§ WHAT TO DO
The result is the exact lines from the one containing "Where should I" through the final line of the entries; leave out the pictures.

*** Opening DATA FOR ANALYSIS ***

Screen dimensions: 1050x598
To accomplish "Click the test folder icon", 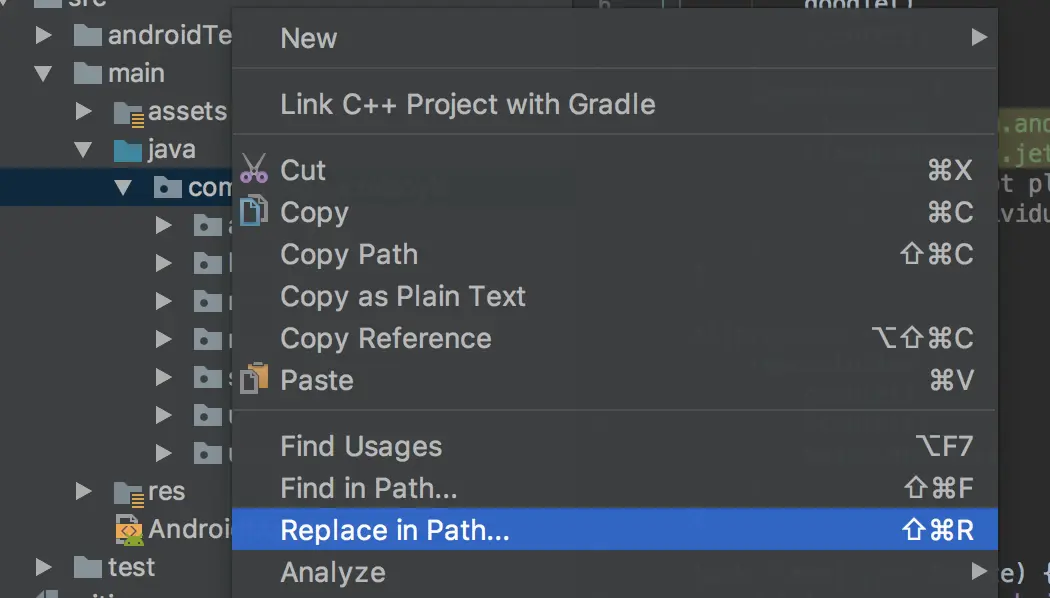I will tap(89, 567).
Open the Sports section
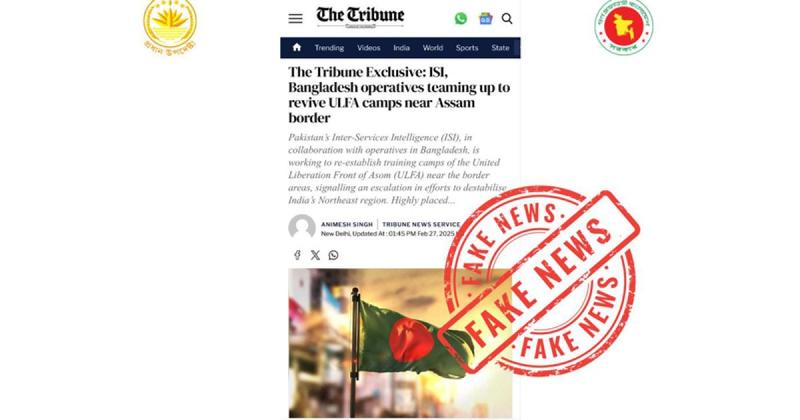This screenshot has width=800, height=420. [467, 47]
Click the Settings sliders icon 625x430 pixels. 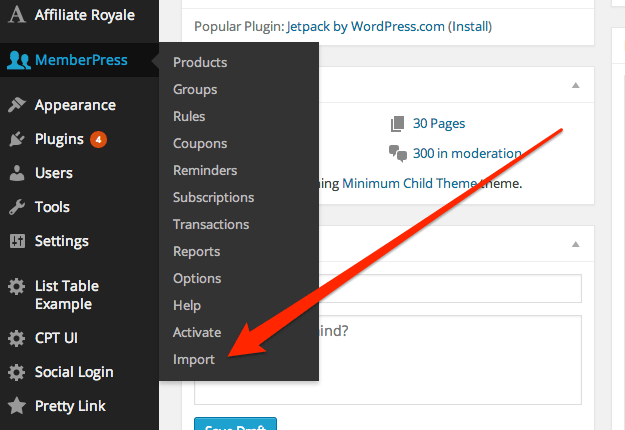tap(17, 241)
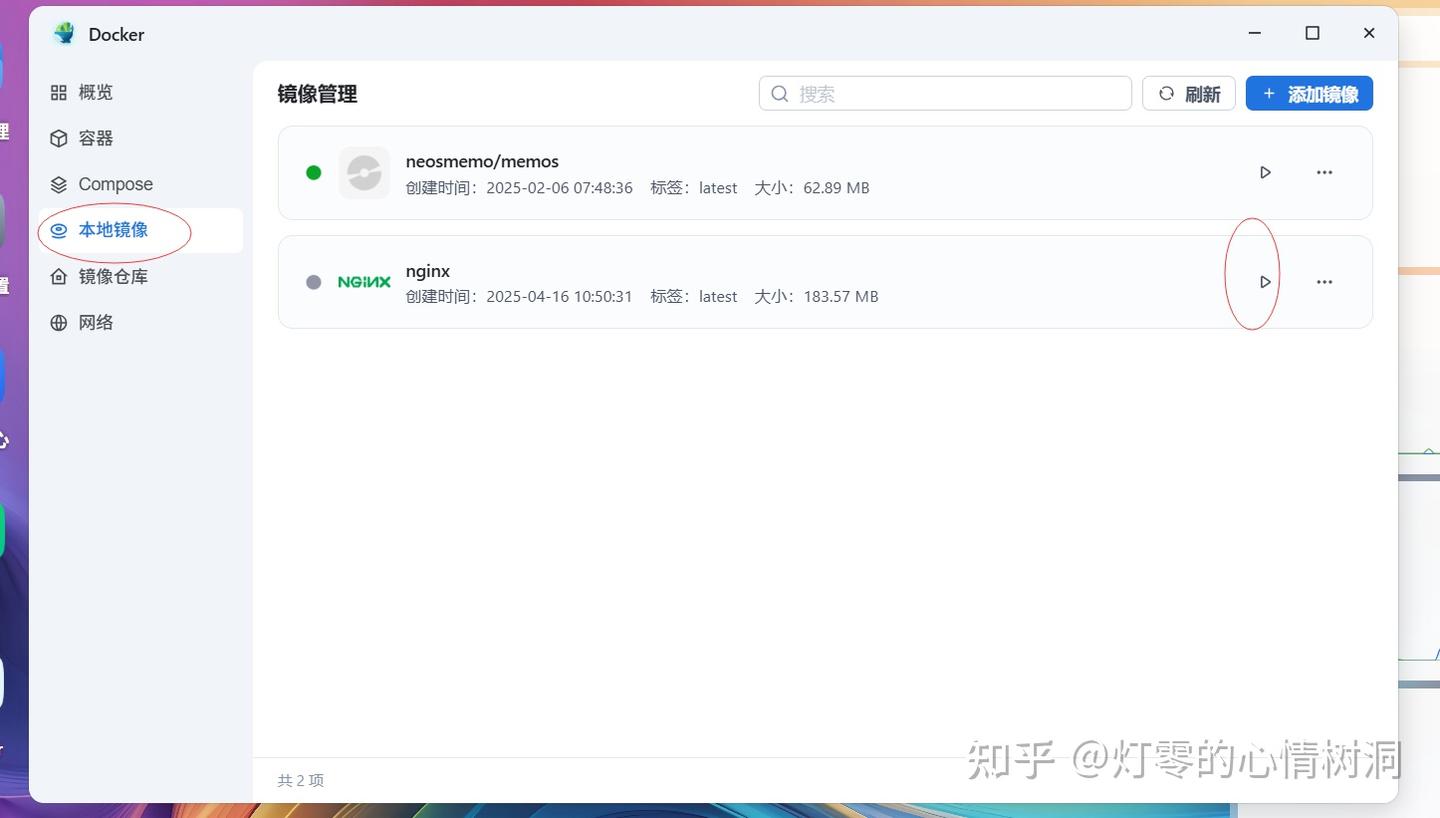Image resolution: width=1440 pixels, height=818 pixels.
Task: Click the 刷新 refresh button
Action: (1189, 93)
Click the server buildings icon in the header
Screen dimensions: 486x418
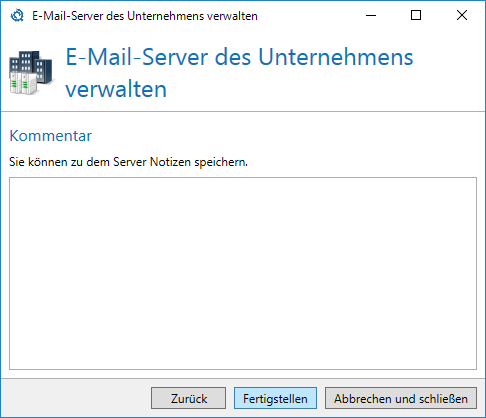click(x=31, y=73)
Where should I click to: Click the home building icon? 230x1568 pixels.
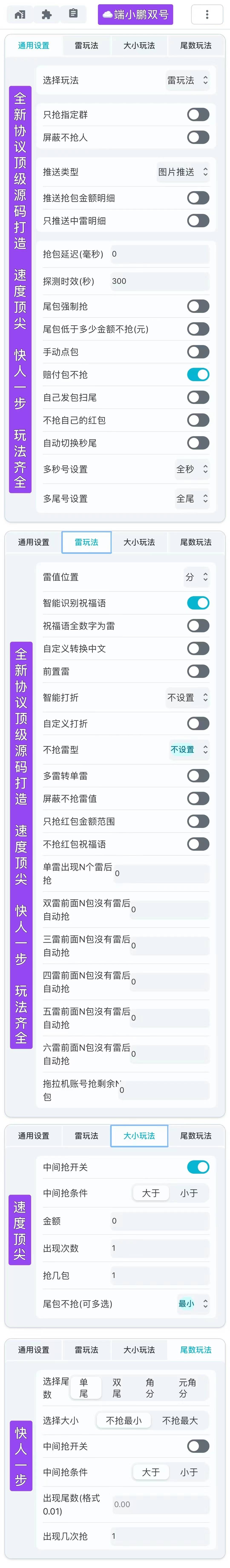(x=20, y=14)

*** Closing DATA FOR ANALYSIS ***

§ ANSWER FOR THE TASK
Where should I click to: Click the home building icon? 230x1568 pixels.
(x=20, y=14)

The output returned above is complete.